2) It is now understandable why the first set omits the phrase כאשר צוך ה' אלהיך.

3) As explained above, the non Jew can find meaning in the Sabbath by recognizing and meditating on the idea of God being the Creator. The Jewish people can find meaning in it in another way as well – by remembering how God gave them rest from their enslavement.

4) This one is a bit complicated, but the idea is this: The reason it doesn’t specifically mention the ox and the donkey in the first commandments is because they are included in בהמתך, your livestock. The second, which is being said to the Jewish people, mentions these specific animals in order that Ḥazal be able to derive certain unrelated halakhot from them with a gezeira shavah.

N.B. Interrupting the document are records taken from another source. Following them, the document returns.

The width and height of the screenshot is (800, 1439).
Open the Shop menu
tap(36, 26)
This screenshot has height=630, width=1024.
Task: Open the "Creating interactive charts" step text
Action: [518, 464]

Here the Keli Yakar says an interesting thing. Why not stick it in just like in the second? Presumably if the non Jews were to accept the Torah they would be subject to all of its halakhot, and not just the Ten Commandments. He answers that the Jews, who had already said נעשה ונשמע, had already obligated themselves in the entire system of the Torah, while the other nations might have perhaps accepted the Ten Commandments and nothing else. Therefore, in following this idea that the Ten Commandments were meant to be universal, all words whose sole purpose are for the derivation of outside halakhot were omitted.

5) “In order it shall be good for you,” refers according to Ibn Ezra to the World to Come. The non-Jews were more likely to be motivated by a reward in this world, and therefore it was omitted in the first set. [Note: Perhaps one could explain differently, that למאן ייטב לך על האדמה refers to the land of Israel, which was only given to the Jewish people.]

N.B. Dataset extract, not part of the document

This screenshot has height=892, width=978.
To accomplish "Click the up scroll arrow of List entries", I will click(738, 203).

6) Coveting refers – according to various interpreters and normative halakha as well – to one who acts upon it. Meaning one who covets something so badly that he ends up manipulating the world to get what he wants, and using force to do so. This is a universal idea. Desire however, is simply desire. Here the Keli Yakar says an amazing idea. For one to be able to hold oneself back from simply desiring something, one has to have a deep sense of being content with what he has. The Jewish people, through their slavery, had been conditioned to feel this way [Nietzsche’s slave morality comes to mind]. Therefore only they were capable of accepting such a commandment. For the nations it simply would have been too hard.

7) Looking at the difference between coveting and desiring explained above, the reason “his field” is not said in the first set is because land normally doesn’t get taken away by force as other things might. With simple desire, of course all things are equal.

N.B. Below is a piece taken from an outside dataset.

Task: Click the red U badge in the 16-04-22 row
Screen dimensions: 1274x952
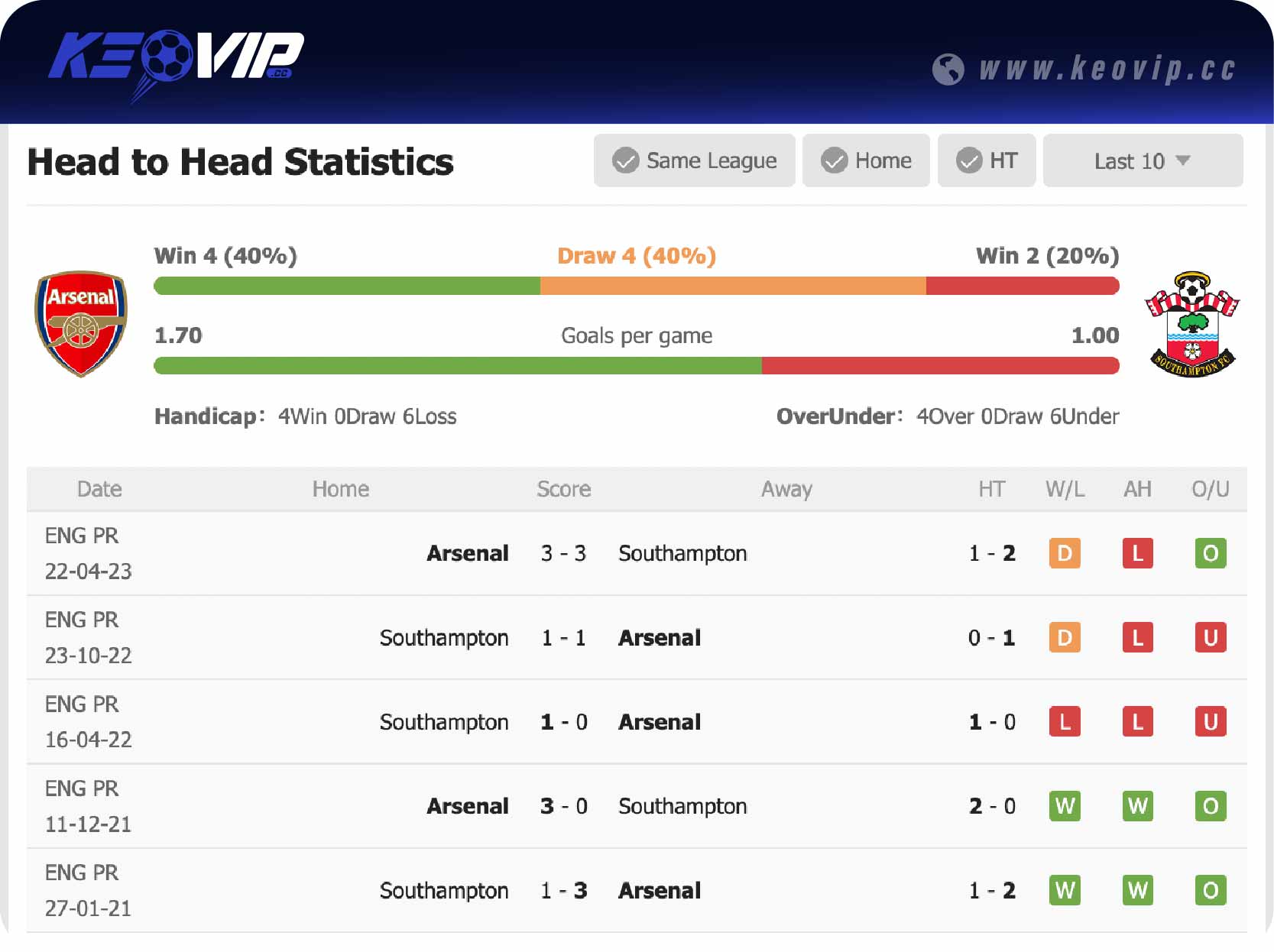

8) In the first set, where it only refers to coveting, it refers first to one’s things and then to one’s wife, because things are taken away by force, while a wife is taken away by a manipulation in which no forcible action is taken. Thus it speaks in degrees of subtlety. Whereas in the second set it speaks also of desire, and it is more obvious that one ought not to desire another’s wife than his money; thus it mentions the less obvious first, to teach us that it is important as well.

9) Not to bear vain witness refers even to that which does not hurt another, contrary to not bearing false witness. This is an added level of scrupulousness which perhaps the nations were not ready for.

10) In the same vein, the vavs of the second set each allude to added levels of scrupulousness, which the nations might not have been ready for.

I think it’s a pretty good vort. Thoughts?

[1] Genesis 8:22


  1. I think that the first four are brilliant, the fifth sounds like a bit of a stretch (although your second interpretation, relating it to the land of Israel, is clever), the seventh and eighth fail to resonate with me at all (one doesn't take land by force? One doesn't take women by force? The Torah testifies to occasions for both!), and to the ninth and tenth I merely shrug. I would have accepted these as additional examples under number four, to be honest.

    Overall, though, I like it. Never learnt the Kli Yakar before, but I enjoy this sort of perush.

    1. Thanks for the comment. I had similar feelings, but put in the whole thing anyway.

      One thing - regarding the seventh, I wasn't clear, but he seems to be basing what he is saying on the legalistic notion that קרקע אינה נגזלת.